ARTICLE

Outcomes Among African-American/Non-African-American Patients With Advanced Non-Small-Cell Lung Carcinoma: Report From the Cancer and Leukemia Group B

A. William Blackstock, James E. Herndon, II, Electra D. Paskett, Michael C. Perry, Stephen L. Graziano, Joseph J. Muscato, Michael P. Kosty, Wallace L. Akerley, Jimmie Holland, Stewart Fleishman, Mark R. Green

Affiliations of authors: A. W. Blackstock, Wake Forest University School of Medicine, Winston-Salem, NC, and University of North Carolina at Chapel Hill, Chapel Hill, NC; J. E. Herndon II, Cancer and Leukemia Group B Statistical Center, Duke University, Durham, NC; E. D. Paskett, Wake Forest University School of Medicine; M. C. Perry, University of Missouri/Ellis Fischel Cancer Center, Columbia; S. L. Graziano, SUNY Upstate Medical University, Syracuse, NY; J. J. Muscato, Missouri Cancer Associates, Columbia; M. P. Kosty, Scripps Clinic, La Jolla, CA; W. L. Akerley, Women and Infants Hospital of Rhode Island, Providence; J. Holland, Memorial Sloan-Kettering Cancer Center, New York, NY; S. Fleishman, Institute of Oncology, Long Island Jewish Medical Center, New Hyde Park, NY; M. R. Green, Medical University of South Carolina, Charleston.

▶ DATA EXCERPT:
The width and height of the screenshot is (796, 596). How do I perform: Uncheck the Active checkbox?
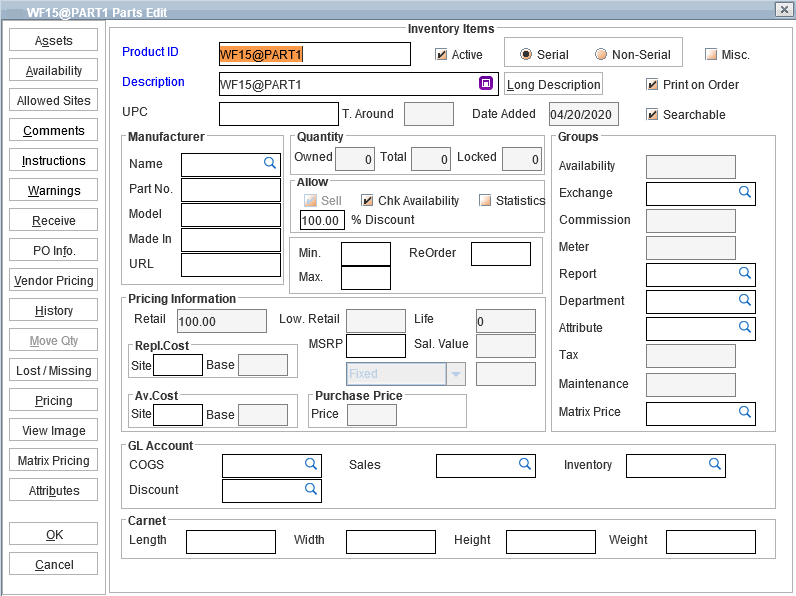(441, 55)

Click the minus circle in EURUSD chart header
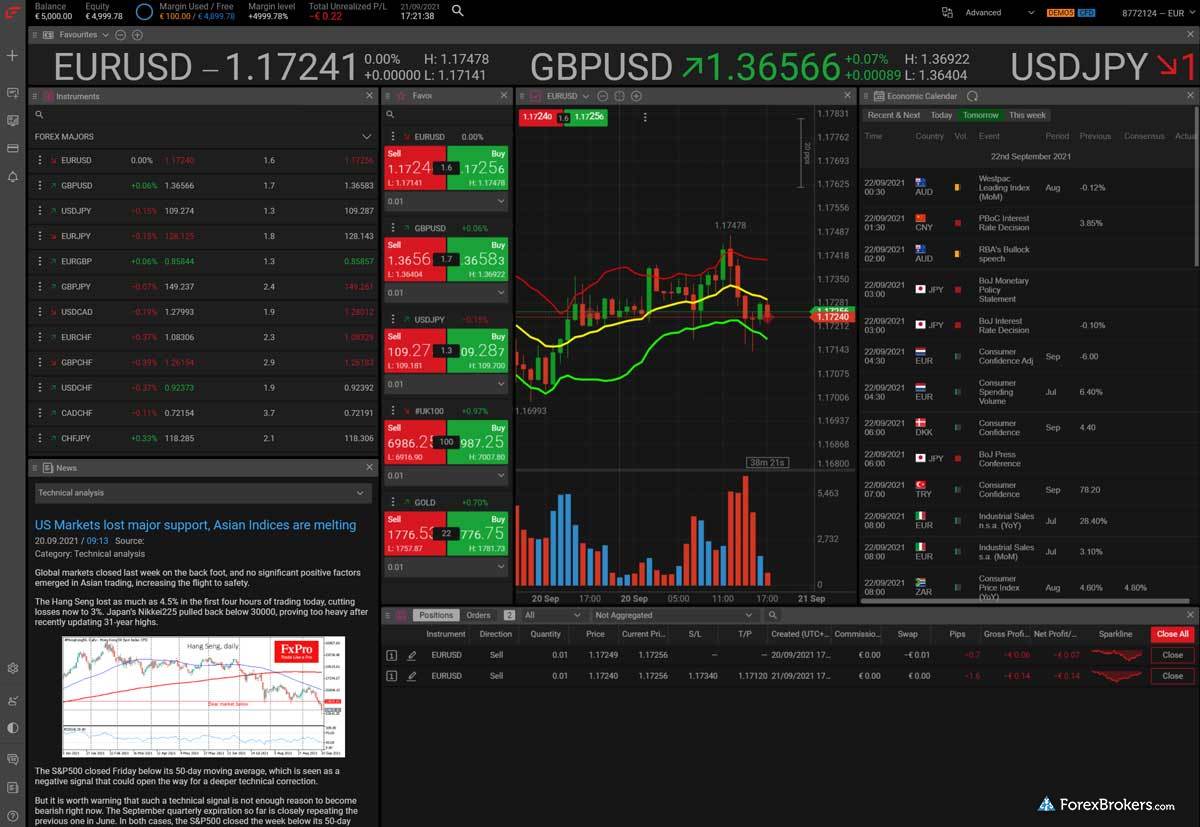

▶ WHAT IS REQUIRED:
Transcribe the portion of the lung carcinoma article header above between "Affiliations of authors: A." and "South Carolina, Charleston.", inclusive.

▶ YOUR RESPONSE:
Affiliations of authors: A. W. Blackstock, Wake Forest University School of Medicine, Winston-Salem, NC, and University of North Carolina at Chapel Hill, Chapel Hill, NC; J. E. Herndon II, Cancer and Leukemia Group B Statistical Center, Duke University, Durham, NC; E. D. Paskett, Wake Forest University School of Medicine; M. C. Perry, University of Missouri/Ellis Fischel Cancer Center, Columbia; S. L. Graziano, SUNY Upstate Medical University, Syracuse, NY; J. J. Muscato, Missouri Cancer Associates, Columbia; M. P. Kosty, Scripps Clinic, La Jolla, CA; W. L. Akerley, Women and Infants Hospital of Rhode Island, Providence; J. Holland, Memorial Sloan-Kettering Cancer Center, New York, NY; S. Fleishman, Institute of Oncology, Long Island Jewish Medical Center, New Hyde Park, NY; M. R. Green, Medical University of South Carolina, Charleston.